* [Data for this task]
============

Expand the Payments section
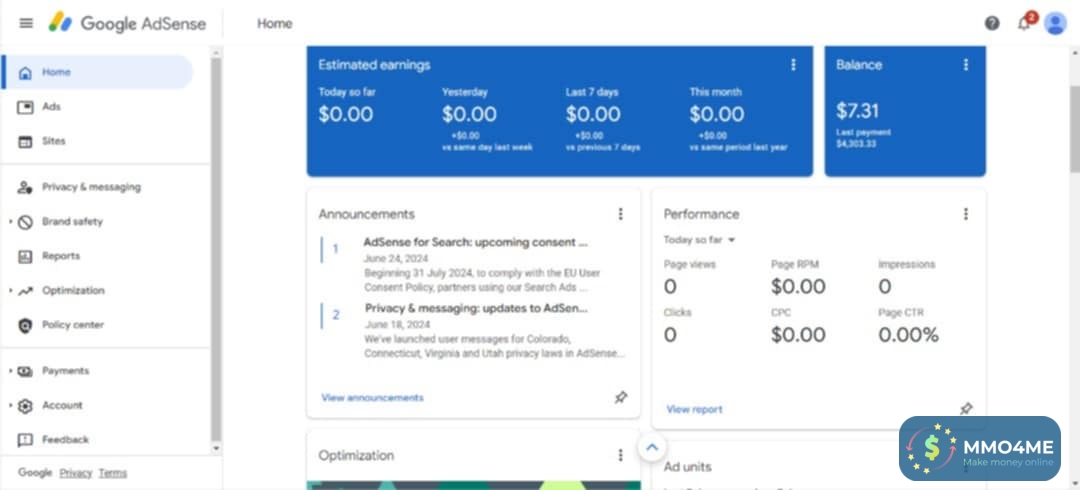click(x=11, y=371)
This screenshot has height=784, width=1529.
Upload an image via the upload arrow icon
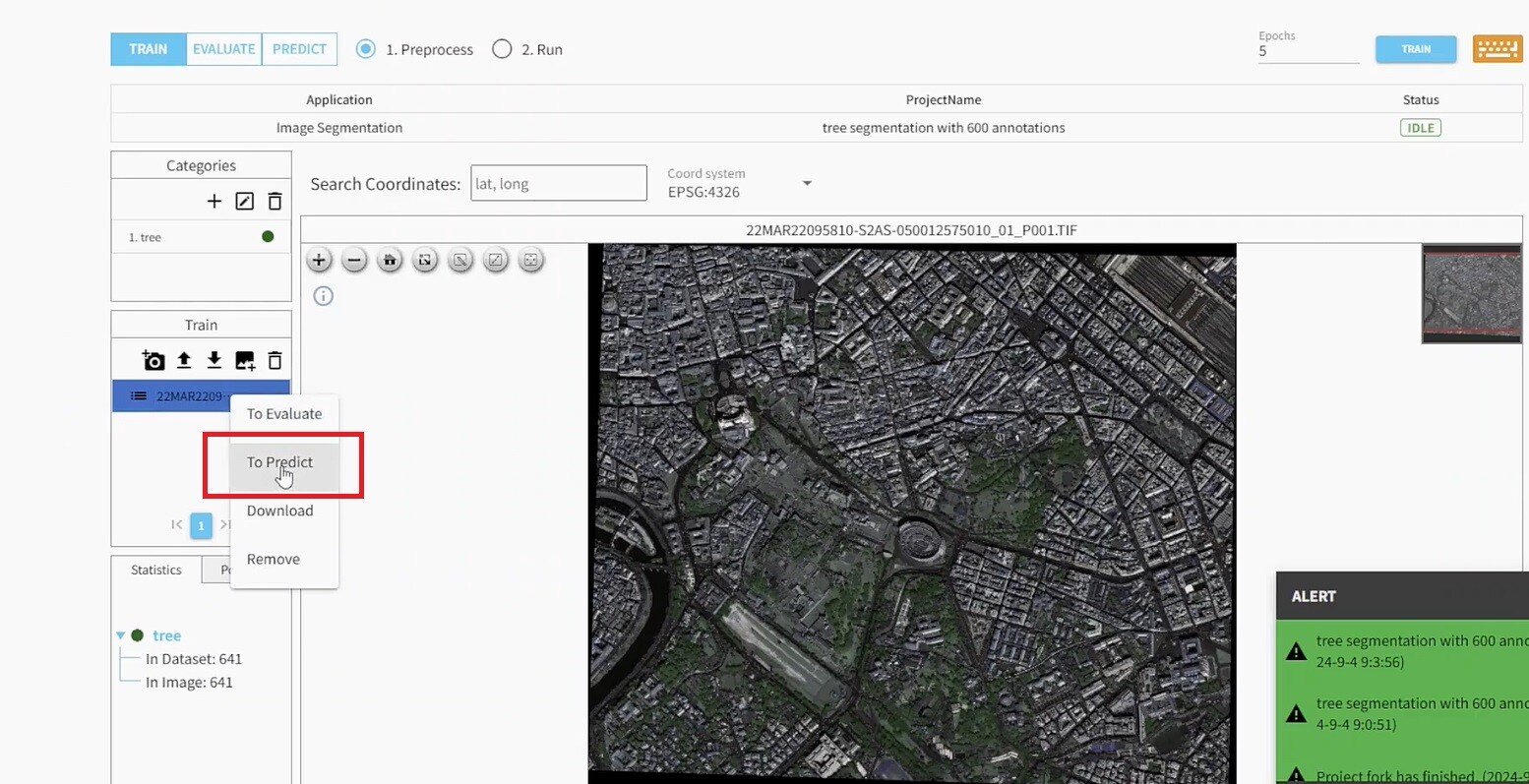pos(184,360)
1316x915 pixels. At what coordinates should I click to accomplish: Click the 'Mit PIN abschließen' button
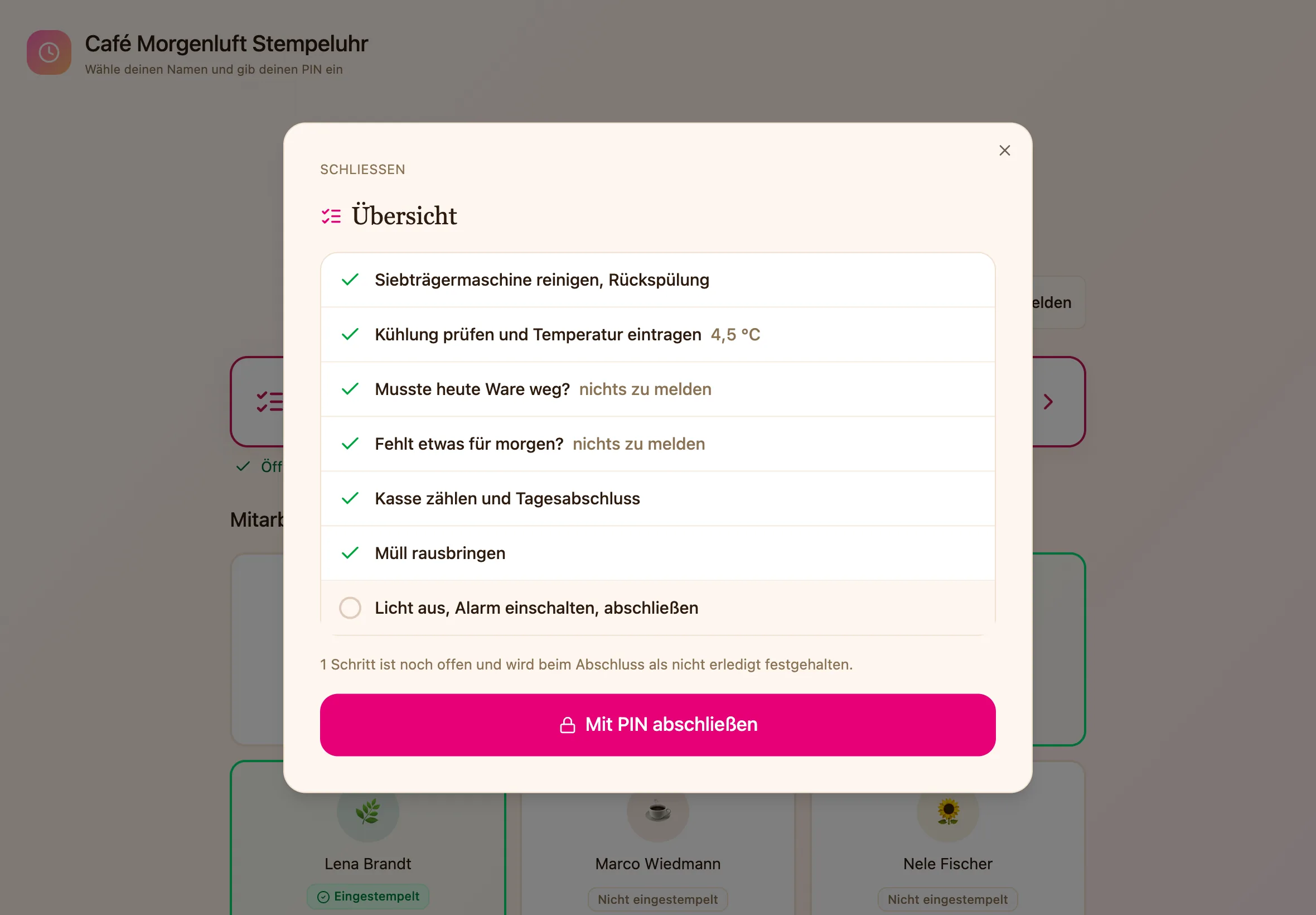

============

Minus its pictures, the full listing should be copied verbatim.

Expand the Payments section
click(x=11, y=371)
This screenshot has height=784, width=1529.
Upload an image via the upload arrow icon
pos(184,360)
1316x915 pixels. At what coordinates should I click to accomplish: Click the 'Mit PIN abschließen' button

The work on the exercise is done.